Still no closure for Cato family after remains positively identified


The family of Drew Cato still wants closure after hearing that remains found in McCormick County on Sunday are in fact those of the father who went missing three weeks ago.

Richmond County investigators announced Wednesday that dental records helped ID Cato, who went missing May 5 after work in Augusta.

Two people, 23-year-olds Blaeke Wolfe and Devin Stringfield were arrested and charged for murder. 

Stringfield faces a second felony for possession of a weapon during the commission of a crime.  

The positive identification is not quite the full closure the family needs according to Andy Cato, Drew’s father.  

“The first phase is to figure out what happened.  The second phase was to bring Drew home.  And now the third phase is to bring justice for Drew,” Cato told NewsChannel 6.

One chapter may be closed for the Cato family, but now they move on to make sure those responsible for killing the father of two pay.

“We don’t know if there are just two or there are five, but we want to make sure that everybody involved gets punished,” he said.

Richmond County investigators confirmed Cato’s identity through dental records after human remains were found in McCormick County.  Investigators there along with SLED assisted.

Drew’s sister, Alaina Cato, said she does not have closure either. “I was robbed not just of my brother, my sons were robbed of their uncle that just adored them.”

Another person is also remorseful, Anthony Walden, the father of Blaeke Wolfe.  

“Serious condolences to the Cato family.  At the same time I want to thank them for being there to take the grandson Hayden out of that situation,” he told us.

Walden said he drove from Illinois, where he now resides, to help search for Drew and talk with Wolfe.  And even though he only met him once, he built a home in Illinois for his daughter, Drew and their son.  But he said they decided not to relocate after fights between Drew and Blaeke Wolfe turned to a custody battle. 

“He was doing the right thing if that’s what he was going to do.  Just being a daddy, being a father,” Walden said.

“I believe Blaeke is to blame,” Andy Cato contends.  “I believe everything centers around her.  That’s just my personal opinion.  I don’t have any inside knowledge.  But I believe Blaeke is to blame and maybe she had help from others.”

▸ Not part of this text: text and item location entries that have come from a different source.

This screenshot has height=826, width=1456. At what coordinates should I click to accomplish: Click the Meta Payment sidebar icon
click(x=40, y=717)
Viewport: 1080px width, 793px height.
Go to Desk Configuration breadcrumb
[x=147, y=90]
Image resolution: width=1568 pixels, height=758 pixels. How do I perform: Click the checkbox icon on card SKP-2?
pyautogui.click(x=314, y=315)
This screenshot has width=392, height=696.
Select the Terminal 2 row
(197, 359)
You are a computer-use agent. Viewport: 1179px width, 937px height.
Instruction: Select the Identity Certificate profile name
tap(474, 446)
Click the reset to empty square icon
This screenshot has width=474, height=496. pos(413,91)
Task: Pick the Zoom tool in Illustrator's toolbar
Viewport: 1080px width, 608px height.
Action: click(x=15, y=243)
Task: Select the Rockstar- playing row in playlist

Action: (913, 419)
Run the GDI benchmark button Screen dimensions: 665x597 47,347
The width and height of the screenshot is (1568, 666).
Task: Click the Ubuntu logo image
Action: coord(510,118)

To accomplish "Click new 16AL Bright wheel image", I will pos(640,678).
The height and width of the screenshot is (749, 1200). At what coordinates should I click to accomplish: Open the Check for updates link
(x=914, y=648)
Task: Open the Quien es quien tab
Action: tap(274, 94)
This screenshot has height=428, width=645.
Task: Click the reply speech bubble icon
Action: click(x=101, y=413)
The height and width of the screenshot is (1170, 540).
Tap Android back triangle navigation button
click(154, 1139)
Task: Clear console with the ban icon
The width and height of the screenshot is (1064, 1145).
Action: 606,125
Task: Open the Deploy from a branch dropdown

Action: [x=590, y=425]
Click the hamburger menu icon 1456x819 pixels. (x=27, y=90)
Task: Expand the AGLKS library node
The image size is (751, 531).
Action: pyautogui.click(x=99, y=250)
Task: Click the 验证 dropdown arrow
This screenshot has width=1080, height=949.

Drew’s legacy starts with Project Drew, an organization comprised of the same search crew now availing themselves for other missing persons. 

Friend and co-worker Larry Diaz told us that organization entails, “Taking what we formed and what we’ve created looking for him and all the contacts that we’ve made and try to pass that forward.”

Memories of his generosity and stories that tell the same are also included in Drew’s legacy. 

Cato remembered one such story told to him recently.

“I just want to let you know one day I had a flat tire and Drew came and changed my flat tire.  I said that was good because I said he came and borrowed my jack and my tools to change your tires with,” he said of how helpful his son was. 

And a final legacy will be left with his children and extended children he touched through coaching baseball.

His sister shared, “What he would want is for me to remember the good times.  Laugh and joke and smile and do like he always said. Do what my papa would do.  Take care of mama.  Take care of the babies.  Make sure that they don’t want for anything.”

The community can attend a memorial service for Drew Cato this weekend.  It takes place Saturday at 3:00 p.m. at First Christian Church of Augusta.  That’s located at 629 Greene Street in downtown Augusta.  It will be open to the public.